Paylaş
Bu başarıda, başta ciddi fedakârlık ve gayretle hizmet eden sağlık çalışanları en büyük paya sahiptir. Zira onlar, bizim yaşayabilmemiz için kendi hayatlarını tehlikeye atan gerçek kahramanlardır ve her türlü takdire fazlasıyla layıktırlar.
Allah c.c. eksikliklerini göstermesin, iyi ki varlar.
Elbette çok erken dönemde, salgınla ilgili gerekli tüm önlemleri alan ve hazırlıkları yapan Sağlık Bakanlığı ve devletimizin ilgili kademeleri üzerlerine düşeni özenle yerine getirmiş, dünyaya örnek teşkil edecek bir model inşa etmişlerdir.
Zira bizim medeniyetimiz insan temellidir, Batı’yla olan farkımız da budur. Onlar nükleer silahlar ve uçak gemileri inşa ettiler ama bugün gelinen noktada, maske ve solunum cihazı yokluğundan kırılıyorlar.
ABD’de kişi başına milli gelir 40 bin dolar ama gelin görün ki insanlar parasızlıktan tedavi edilemiyor, yaşlılar ölüme terk ediliyor. Çünkü hastalığın tespit edilip tanısının konması için 30 bin dolar gerekiyor.
Türkiyemizde ise maske, ilaç ve hastanedeki tedavi giderleri için hastalardan ücret alınmıyor. Özel hastanelerde bile yalnızca oda ücreti alınıyor.
Bu kapsamda COVID-19 rehberi ve pek çok konuda algoritma ve değişik dokümanlar, etkili ve yaygın filyasyon çalışmaları, erken tedavi imkânları, hastanelerde yüklenme olmadan kaliteli hizmete devam edilmesinin sağlanması, izolasyonu temine yönelik çok kapsamlı tedbirler, bu başarının elde edilmesinde büyük öneme sahiptir.
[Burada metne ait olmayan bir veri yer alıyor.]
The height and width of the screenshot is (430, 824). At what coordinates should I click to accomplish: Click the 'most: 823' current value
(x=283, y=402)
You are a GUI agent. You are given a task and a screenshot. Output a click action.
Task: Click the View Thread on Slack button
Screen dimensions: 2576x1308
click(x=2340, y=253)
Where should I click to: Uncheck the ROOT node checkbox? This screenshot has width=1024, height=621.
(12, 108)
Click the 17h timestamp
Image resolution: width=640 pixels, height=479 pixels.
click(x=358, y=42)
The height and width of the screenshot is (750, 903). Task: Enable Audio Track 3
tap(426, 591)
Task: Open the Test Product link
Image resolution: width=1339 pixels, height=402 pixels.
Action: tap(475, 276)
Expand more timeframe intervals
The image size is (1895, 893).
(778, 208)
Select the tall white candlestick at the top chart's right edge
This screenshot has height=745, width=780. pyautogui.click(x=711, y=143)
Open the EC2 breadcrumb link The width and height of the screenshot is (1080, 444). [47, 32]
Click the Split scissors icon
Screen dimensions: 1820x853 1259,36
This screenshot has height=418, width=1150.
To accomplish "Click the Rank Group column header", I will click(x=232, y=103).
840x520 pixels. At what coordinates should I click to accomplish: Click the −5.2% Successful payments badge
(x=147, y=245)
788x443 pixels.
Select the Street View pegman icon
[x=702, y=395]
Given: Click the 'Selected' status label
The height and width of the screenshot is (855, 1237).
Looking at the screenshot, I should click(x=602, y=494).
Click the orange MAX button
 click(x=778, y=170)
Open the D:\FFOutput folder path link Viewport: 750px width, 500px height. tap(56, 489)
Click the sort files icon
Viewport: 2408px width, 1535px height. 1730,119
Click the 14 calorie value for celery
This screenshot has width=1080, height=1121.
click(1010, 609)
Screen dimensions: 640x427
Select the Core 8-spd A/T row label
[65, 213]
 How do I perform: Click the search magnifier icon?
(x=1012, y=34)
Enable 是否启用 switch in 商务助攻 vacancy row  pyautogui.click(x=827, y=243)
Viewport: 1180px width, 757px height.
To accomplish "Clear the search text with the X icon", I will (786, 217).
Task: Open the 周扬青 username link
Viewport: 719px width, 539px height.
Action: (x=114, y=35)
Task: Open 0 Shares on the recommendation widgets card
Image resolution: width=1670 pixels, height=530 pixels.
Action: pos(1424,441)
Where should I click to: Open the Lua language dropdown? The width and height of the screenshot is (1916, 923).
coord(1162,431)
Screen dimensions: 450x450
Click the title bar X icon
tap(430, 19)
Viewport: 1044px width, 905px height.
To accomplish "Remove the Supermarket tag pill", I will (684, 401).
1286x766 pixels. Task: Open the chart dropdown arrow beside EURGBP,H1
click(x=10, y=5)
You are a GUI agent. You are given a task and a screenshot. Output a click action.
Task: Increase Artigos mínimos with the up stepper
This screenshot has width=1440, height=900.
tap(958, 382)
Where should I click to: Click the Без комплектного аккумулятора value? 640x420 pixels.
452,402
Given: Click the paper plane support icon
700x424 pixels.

Başarıyla devam eden salgın süreci yönetiminde, vatandaşlarımızın belirlenmiş koruma ve kontrol tedbirlerine özenle uyumu sonucu belirleyecektir.
Her konuda ‘dengenin korunması’ medeniyetimizin temel değerlerinden biridir.
Bu nedenle ifrat (aşırı gitme, abartma) ve tefrit (geride kalma, yetersiz olma) hoş karşılanmamış, istikrarla dengenin korunması, orta yolun tercih edilmesi, ortak aklın gereği olarak tavsiye edilmiştir.
Bu çerçevede, ülkemizde son üç aydır, yazılı-görsel ve sosyal medyada COVID-19 konusu değişik yönleriyle ele alınmaktadır.
Bu konuda oluşan bilgi karmaşası, bilgi kirliliği ve sadece bu konunun gündemi bütünüyle işgal etmesi artık ifrat boyutlarına ulaşmıştır.
Halka yönelik TV programları, hızla artan makalelerin, makalelerdeki farklı görüşlerin tartışma yeri olmasa gerektir. Zira bu denli bilimsel tartışmalar, eleştirel değerlendirmeler sempozyum, kongre, çalıştay ve diğer bilimsel ortamlara bırakılmalıdır.
TV ekranlarında ise bilim insanları alanlarına uygun konularda, halkın istifade edeceği hususları yalın bir anlatımla topluma sunmalıdır.
İşin uzmanı olmayan kişiler ekranlara çıkarılmamalı, halkın kafası karıştırılmamalıdır.
Unutmayalım, bilinçsizce yapılan yayınlar ve uzman olmayan sorumsuz kişilerin tutarsız beyanları salgınla mücadeleye zarar verecektir.
Dikkat ederseniz, bu salgında gerçek anlamda tecrübe edinen, hasta gören, klinik uygulayan, koşuşturan insanlar ekranlarda yok denecek kadar az. Zira onların başını kaşıyacak vakitleri yok.
Ayrıca herkes evden de olsa işine odaklanmalı, COVID-19 ile ilgili programlara da belli bir ölçü dahilinde TV ekranlarında yer verilmelidir.
Zaten sıkıntıda olan insanımıza maddi yardımların yanında, en az bir o kadar da moral gerekli.